Birebir halde derdini, çocuklukta etrafında telaşlı bireyleri görüp geliştirmesinin yanı sıra şartlanma ile de geliştirmesi mümkündür. Kişi hem çocukluğunda tekrar eden olumsuz tecrübeleri hem de yetişkinliğinde edindiği nötr tecrübelerden beklediği aksilikleri eşlediğinde genellemeler yapmaya başlar ve öğrenilmiş çaresizlik içerisinde hep negatifi bekleyebilir. Bu beklentiler ise dış tehlikenin orantısızlığı ve bu durumda daha öznel bir durumla eşlediğimiz telaşın yerleşmesine sebep olur.
3. TASA BOZUKLUKLARI
3.1. YAYGIN TASA BOZUKLUĞU
3.2. ÖZGÜL FOBİ
3.3. TOPLUMSAL TASA BOZUKLUĞU
3.4. AGORAFOBİ
3.5. SEÇİCİ KONUŞMAZLIK
3.6. PANİK BOZUKLUK
3.7. MADDENİN/İLACIN YOL AÇTIĞI TELAŞ BOZUKLUĞU
3.8. AYRILMA TASASI BOZUKLUĞU
3.9. TANIMLANMIŞ YAHUT TANIMLANMAMIŞ KORKU BOZUKLUĞU
3.10. ÖBÜR BİR SIHHAT DURUMUNA BAĞLI TASA BOZUKLUĞU
3.11. ÖTEKİ BOZUKLUKLARDA KAYGI
4. KORKU BOZUKLUKLARININ TEDAVİSİ
Anksiyete (kaygı) bozukluğu tedavisinde temel olarak psikoterapi ve farmakoloji (ilaç) tedavisi kullanılır. Psikoterapi, bireyin olaylar karşısındaki tavrını daha sağlıklı hale getirmesine yardımcı olurken ilaç tedavisi de telaş bozukluğuna bağlı semptomların hafifletilmesine yardımcı olur.
Fobiler üzerinde gerçekleştirilen maruz bırakma gayesiyle Bilişsel davranışçı terapiler hayli olumlu sonuçlar vermektedir. Tıpkı vakitte toplumsal anksiyete üzerine bilişsel davranışçı terapilerin kanıtlanmış yüksek muvaffakiyet gücü bulunmaktadır.

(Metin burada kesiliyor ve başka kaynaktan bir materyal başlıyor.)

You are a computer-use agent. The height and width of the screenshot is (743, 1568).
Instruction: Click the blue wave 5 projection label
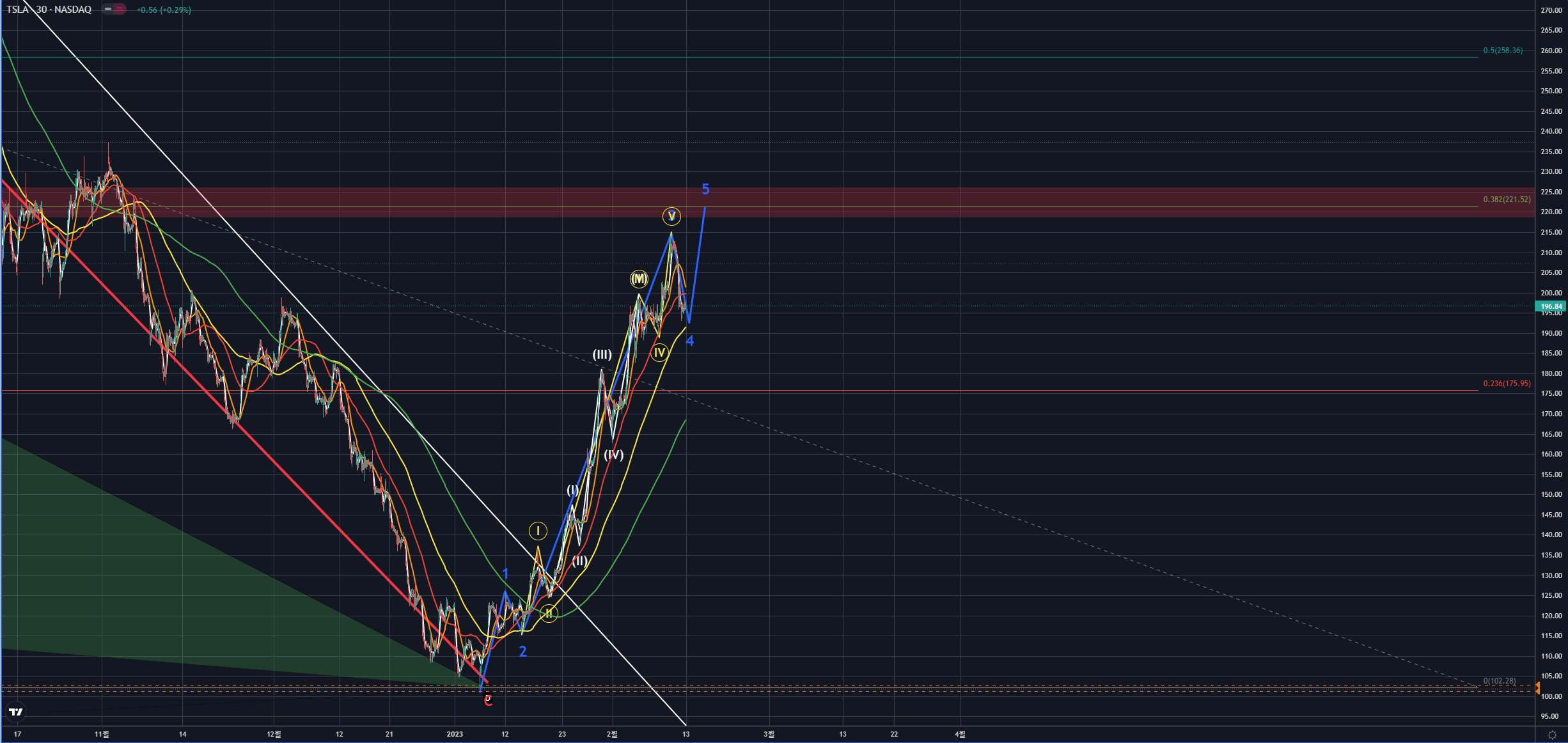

Birçok açıdan kişisel terapiler, küme terapileri olumlu tesirler verirken BDT (bilişsel davranışçı terapinin) tasa bozukluğuna tedavi hali şu biçimdedir: Derdin fayda ve ziyanları açısından kanıları tanımlama, fonksiyonel olan ve olmayan kanıların farkını anlamaya yardımcı olmaktadır. Kaygılanan mevzulardaki niyet ve hareketlerinden kaçınma davranışlarının nasıl üstesinden gelinebileceği konusunda dayanaklar.
BDT’nin ana maksadı birinci etapta kişiyi rahatsız eden, birdenbire oluşan olumsuz otomatik kanıları nasıl fark edebileceğini öğretmeye odaklanır. Akabinde bu istenmeyen fikirleri mantık, akıl yürütme ve test etme yollarıyla nasıl reaksiyonlar vereceğine yönelik eğitim vermektedir. Son olarakta kişi korkularının altındaki temel fonksiyonelliği zorlayan varsayımlarını tanımlar ve maksat olarak bunları değiştirmeyi emel edinir.